Don’t accidentally give away control – understand this key thing about how UK companies work
If you only understand one thing about how UK companies operate, it should be this. Very simply speaking, control of a UK company sits first with the board (the directors) and then with the shareholders (the people who own the shares). The shareholders trust that the board will act in their best interests to build a company that hopefully delivers a return. If the board wants the company to take an action, either they have the power to do that thing right away, or it requires a vote to be put to the shareholders (known as a resolution).
Understanding that control of a company usually sits at board level, means you’ll understand any decision around the structure of the board can have a big impact. If you are sole director and an incoming investor asks for a board seat, in a standard set-up, she would have to agree with you on all board decisions for you to be able to progress many key matters, giving her equal control, which may or may not be your intention.
Also look out for sneaky provisions that allow the company’s chairman to have the casting vote in the event of a tie in the votes of the directors. Should one of the directors also be the chairman with a casting vote, this effectively gives them a second vote and with a 2 person board, control.
Don’t accidentally create leverage
Think about who owns your company’s intellectual property (IP) – the brand name, domains, designs and technology. Ensure vital IP is owned by the company. In the event of a dispute arising, if one partner had registered the domain names personally and not assigned the rights to any IP she created (e.g. your website code), she has gained some leverage in any negotiation, probably accidentally.
Registering domain names and other assets in the name of the company is straightforward but when it comes to IP creation, there is an important point to understand. Take design of a logo as a simple example. Where the logo is created by an employee (someone on payroll), the IP will automatically be assigned and owned by the company that employs him. Where the logo is created by anyone not officially employed by the company (e.g. a freelancer or contractor), the IP actually needs to be assigned in writing. There are plenty of standard IP assignment documents online to do this without needing to engage a lawyer.
Don’t delay writing things down
A common mistake is hand-shake agreements over fundamentals, usually around the promise of equity or options. This is fine when everything works out but you can be on shaky ground when it doesn’t, as verbal agreements are much harder to enforce. Although preferable to use a lawyer, this is not always needed, you can even agree these details over email. Set out what has been agreed and request a confirmatory reply. This takes just minutes and can avoid months of pain further down the line.
Don’t neglect yourself
Founders often invest large sums of cash into their business but do so under the radar. This could be through paying for business and set up costs personally, as well as covering living expenses in the early pre-salary days. Consider whether it would be better to put this money into the company as a loan and spend via the company, even if you do not want or expect repayment. It can be written off later.

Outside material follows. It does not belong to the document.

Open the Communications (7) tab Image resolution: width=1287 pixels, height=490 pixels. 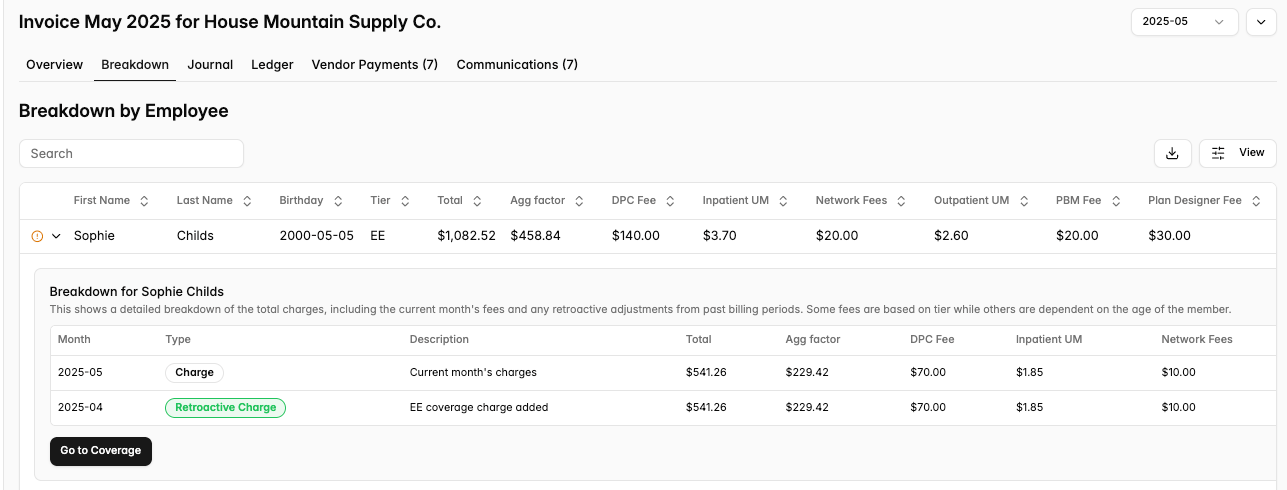pos(517,65)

The benefits are two-fold. Firstly, if you plan to raise external investment, it is hugely beneficial to be able to clearly show investors what you have invested into the company personally. When you’re asking them to write a fat cheque, it is helpful to show that you also have some skin in the game. Secondly, when you reach the stage that your company can pay you, those first payments can be used to pay down the loan, meaning there’s no income tax due. Every penny counts!